Häufig stellt ein Antragsteller erst im Verlaufe des Unterhaltsverfahrens fest, dass der Antragsgegner leistungsfähiger ist als zunächst angenommen und erweitert seine Anträge. Dass sich hierdurch der Verfahrenswert erhöht, ist evident. Die Berechnung des Verfahrenswerts bereitet der Praxis allerdings Schwierigkeiten.
Der Verfahrenswert richtet sich in Unterhaltssachen nach § 51 Abs. 1 u. 2 FamGKG. Danach sind zum einen die Beträge der auf die Antragseinreichung folgenden zwölf Monate zu bewerten (§ 51 Abs.1 FamGKG). Hinzuzurechnen sind die bei Einreichung fälligen Beträge (§ 51 Abs. 2 FamGKG). Da der Unterhalt zum Ersten eines Monas im Voraus zu zahlen ist (§§ 1361 Abs. 4 S. 2, 1585 Abs. 1 S. 2, 1612 Abs. 3 S. 1 BGB), ist der laufende Monat folglich ein fälliger und damit dem Wert der zukünftigen Leistungen hinzuzurechnen.
Beispiel
Im Januar 2015 hat die Ehefrau beim FamG den Antrag eingereicht, den Ehemann zu verpflichten, 500,00 EUR monatlichen Unterhalt beginnend mit August 2014 zu zahlen.
Der Wert der auf die Antragseinreichung folgenden Monate (Februar 2015 bis Januar 2016) beläuft sich auf 12 x 500,00 EUR = 6.000,00 EUR.
Hinzu kommen die bei Einreichung fälligen Beträge (August 2014 bis Januar 2015), 6 x 500,00 EUR = 3.000,00 EUR.
Der Verfahrenswert beträgt somit 9.000,00 EUR.
Wird der Antrag später erweitert, ist sowohl für den zukünftigen Unterhalt neu zu bewerten als auch für die fälligen Beträge.
Fortsetzung
Im September 2015 erweitert die Ehefrau ihren Antrag, dass beginnend mit August 2014 monatlich 700,00 EUR gezahlt werden sollen.
Die ältere Rechtsprechung hat ungeachtet der Antragserweiterung angenommen, dass auch für die Erweiterung auf die Anhängigkeit des ursprünglichen Antrags abzustellen sei.
Dies ergäbe hier:
zukünftige Beträge (Februar 2015 bis Januar 2016), 12 x 700,00 EUR = |
8.400,00 EUR |
fällige Beträge (August 2014 bis Januar 2015), 6 x 700,00 EUR = |
4.200,00 EUR |
Gesamt |
12.600,00 EUR |
Diese Berechnungsmethode ist jedoch unzutreffend.
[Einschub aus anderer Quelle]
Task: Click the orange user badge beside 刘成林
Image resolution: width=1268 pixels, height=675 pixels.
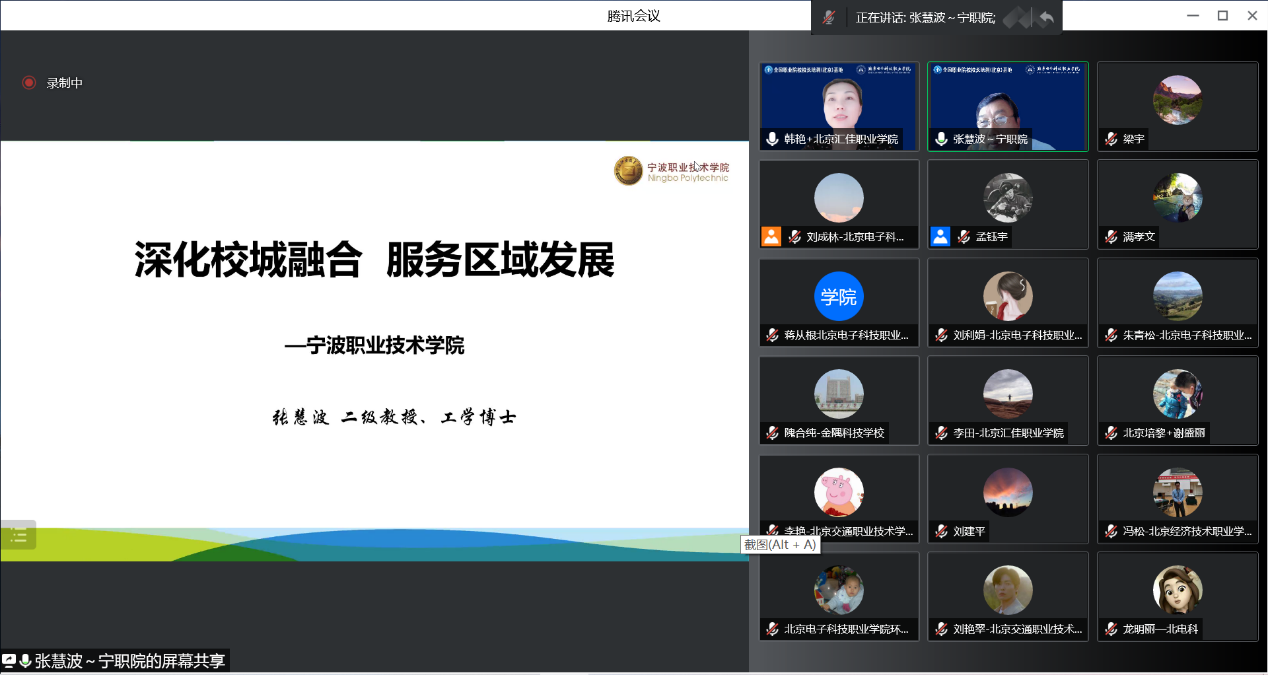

Sie verstößt gegen § 34 FamGKG. Danach ist für jeden Antrag der Tag maßgebend, an dem der jeweilige Antrag gestellt wird. Dies bedeutet, dass für den ursprünglichen Antrag der Monat Januar 2015 maßgebend ist, während für die Antragserweiterung der Monat September 2015 maßgebend ist. Das führt zu einer anderen Berechnung, weil sich zwischen Januar und September weitere fällige Unterhaltsdifferenzbeträge ergeben haben.
Zutreffender Weise muss die Antragserweiterung wie ein gesonderter Antrag behandelt und bewertet werden. Dies führt dann insgesamt zu folgender Berechnung:
I. Ursprünglicher Antrag
Zukünftige Beträge (Februar 2015 bis Januar 2016), 12 x 500,00 EUR = |
6.000,00 EUR |
Fällige Beträge (August 2014 bis Januar 2015), 6 x 500,00 EUR = |
3.000,00 EUR |
Gesamt |
9.000,00 EUR |
II. Antragserweiterung
Zukünftige Beträge (Oktober 2015 bis September 2016), 12 x 200,00 EUR = |
2.400,00 EUR |
Fällige Beträge (August 2014 bis September 2015), 14 x 200,00 EUR = |
2.800,00 EUR |
Gesamt |
5.200,00 EUR |
Insgesamt ergibt sich damit ein Verfahrenswert in Höhe von |
14.200,00 EUR |
Besonders anschaulich und nachvollziehbar hat das OLG Köln dies in seinem Leitsatz zum Ausdruck gebracht:
"Wird bei einer Unterhaltsklage nach Klageeinreichung die Klage erhöht, so sind die Beträge, die auf die Zeit zwischen Klageeinreichung und Klageerweiterung fallen, streitwerterhöhende Rückstände."